Infographic: How is a brokerage account taxed?
Brokerage accounts (also called non-qualified accounts) are taxed differently than qualified retirement plans like a 401(k) or a 403(b). If you aren't sure what to do with extra savings each month or have already maxed out your 401(k) and want another way to invest, consider using a brokerage account.
There can be a number of benefits to using a brokerage account to invest. Even there are no tax benefits in the short term, a dedicated approach to investing in this type of account over the long term (in addition to your retirement plan at work) may be able to help offset the so-called retirement tax cliff.

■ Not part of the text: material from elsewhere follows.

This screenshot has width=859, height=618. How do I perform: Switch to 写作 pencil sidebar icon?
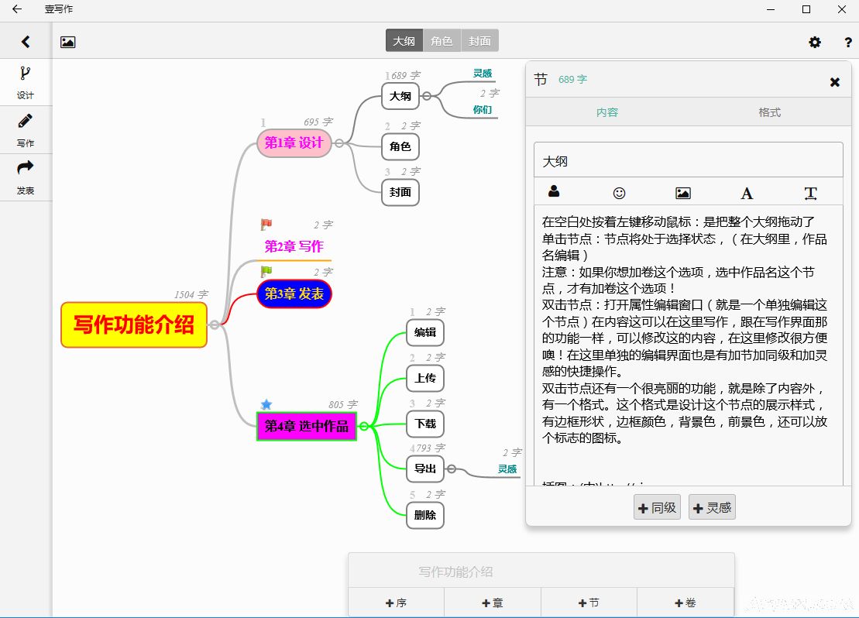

How a brokerage account can provide tax planning opportunities in retirement
There is a common misconception that retirees will invariably be in a lower tax bracket than they were during working years. Although this can certainly be the case, some retirees with a significant portion of assets in tax-deferred accounts (like a 401(k)) find themselves in a much higher tax bracket once Required Minimum Distributions begin at age 70 1/2.
Withdrawals from a tax-deferred retirement plan are taxed as ordinary income, which can be problematic when you have fewer options to reduce your taxable income, as many retirees later find out. A brokerage account isn't the only option for investors, however. At any income, individuals can make one Roth IRA conversion each year. A Roth IRA can also help retirees with tax planning alternatives, potentially avoiding the retirement tax cliff altogether.